How does the newly modernized framework of CRA affect what you’re proposing? Does it?

Clearly, CRA remains a vibrant part of finance — something that's important enough that it was the lead issue for a serious and new regulator. That’s because it has been successful. Comptroller Otting wasn’t suggesting it be eliminated, or castigated, or criticized for not being effective. His desire was to expand its effectiveness and expand its scope and scale. I think that’s a good sign about the CRA, generally speaking.

Do you think Comptroller Otting’s reforms make it easier for nonbank financials to comply with an expanded CRA in a way they couldn’t before?
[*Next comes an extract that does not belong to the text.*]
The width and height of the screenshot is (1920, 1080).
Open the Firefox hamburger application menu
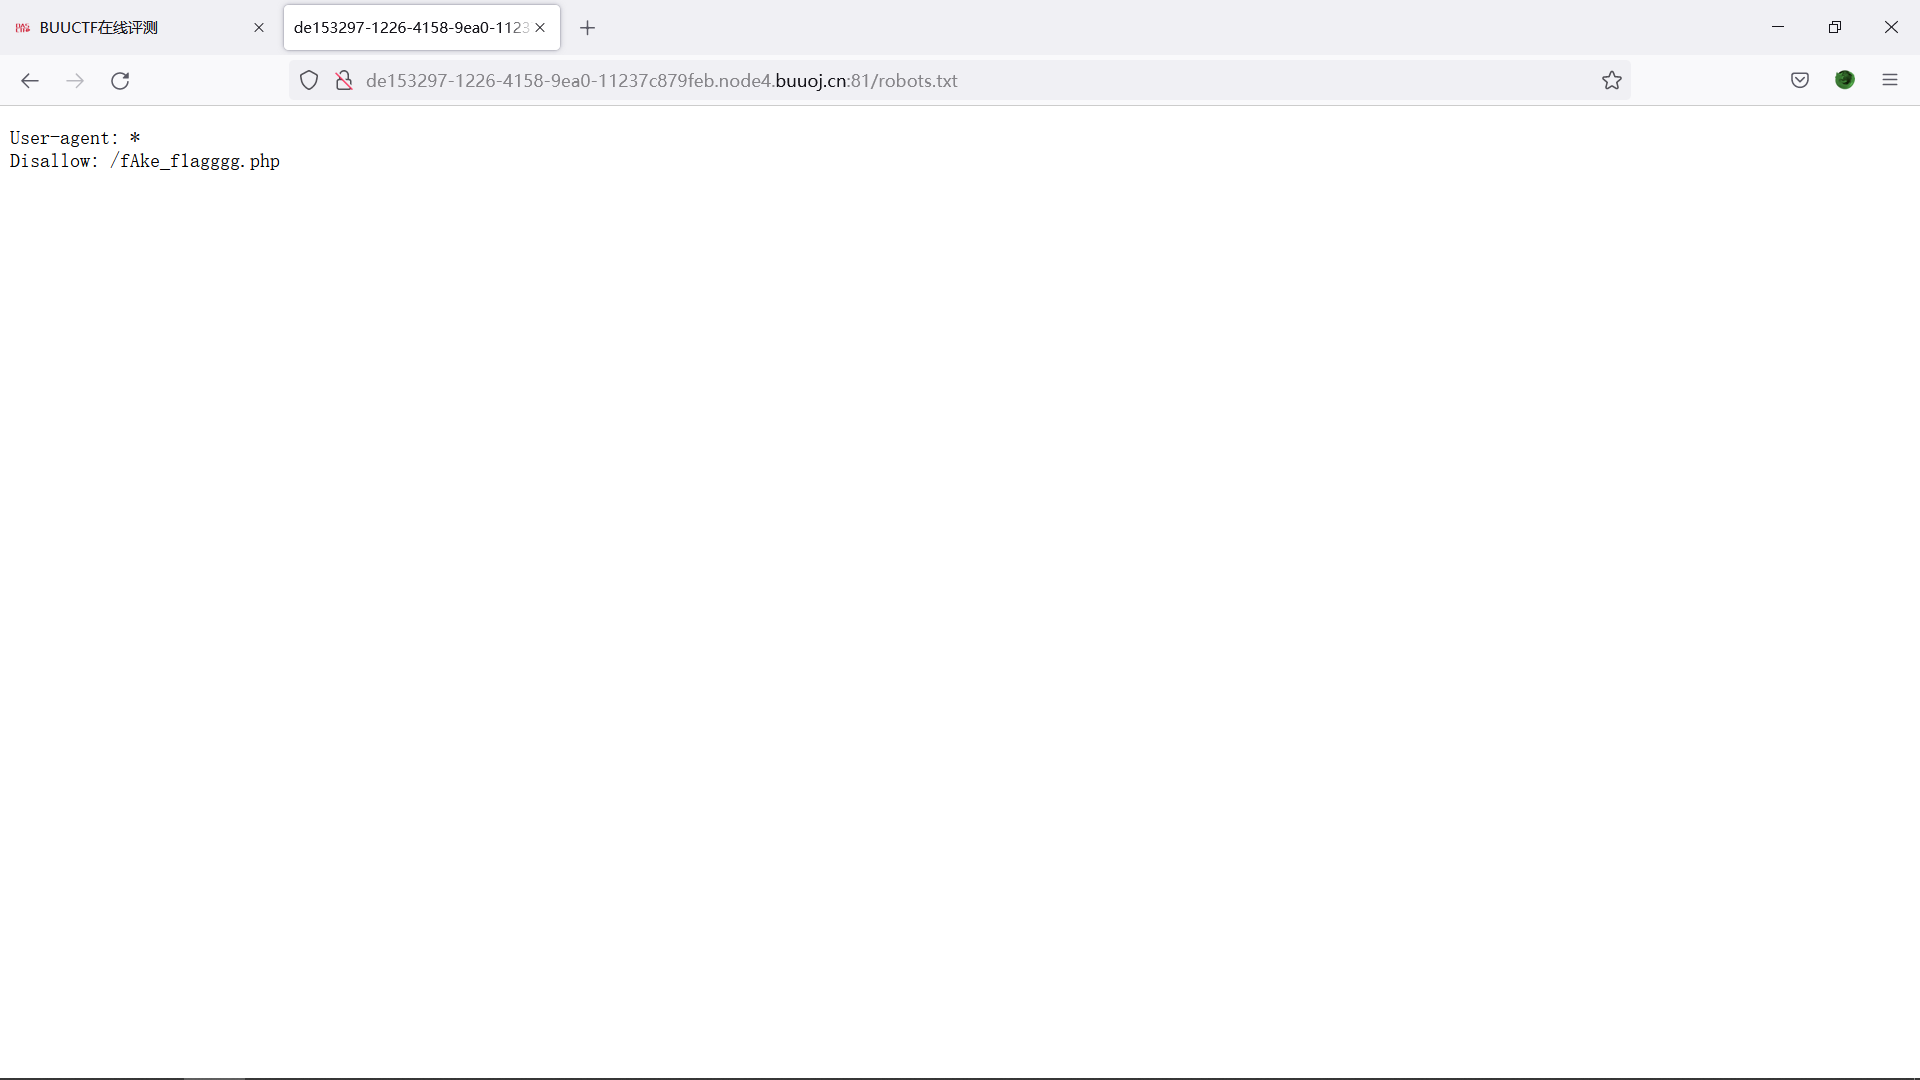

I think in one sense the [former] comptroller’s reform does in that it attempts to be less place-based and more national in scope. When CRA was passed, and even in my time back in 1995, doing your banking business was much more geographically focused. The technologies that we use today were not as advanced. Today, as we all know, there are many companies, including financial companies, that do a national business, even though they don’t have a physical presence all over the United States. That’s true for many businesses. So I think that makes it more modern and more amenable to other kinds of financial businesses that are more technologically oriented and less branch- and physical presence-oriented.

So how do we actually expand CRA? Congress?

I’m pretty certain you do need congressional action. I don’t think the bank regulators can do this, with the possible exception of expanding it to nonbank affiliates of banks. But that too may need congressional action. It’s a big issue. … Even if we had only language and a statute that was standard-setting — affirmative in tone without enforcement, in terms of responsibilities of companies coming to the Fed window, or companies in finance generally — I think that would be helpful, from a moral perspective. If we are to have compliance, oversight and enforcement for nonbanks vis-à-vis a CRA obligation, I think it would be appropriate to look to the nonbank regulators in some cases: the Securities and Exchange Commission, for example, possibly the Federal Trade Commission or the Consumer Financial Protection Bureau. … But I don’t believe, at the end of the day, it would be the bank regulators that would be the oversight and enforcement mechanisms for nonbank financials.

Is there a type or group of nonbank financials in particular that you think ought to be doing CRA compliance today? Do you have a wish list?

I don’t really have a list in mind. I do think that when you look at the following factors, we really ought to be expanding CRA beyond banks. No. 1, most of the financial system is outside the banking system today. No. 2, most of the financial system, or a lot of the financial system, has been directly or indirectly benefited by the federal government safety net. Three, the world itself is changing, and the tools that low- and moderate-income people need and want are not just loan tools. So there’s a reason to expand CRA beyond bank lending. And finally, this is a time and will be increasingly a time of great need for us to come together and address, holistically, our social and economic problems for low- and moderate-income people. We have an opportunity now to take the difficult, challenging period we’ve been living through and use it to the benefit of the nation going forward. … The CRA is one tool. It’s not the only tool, but it’s a proven tool, and it’s a tool that can be more expansive and do more good.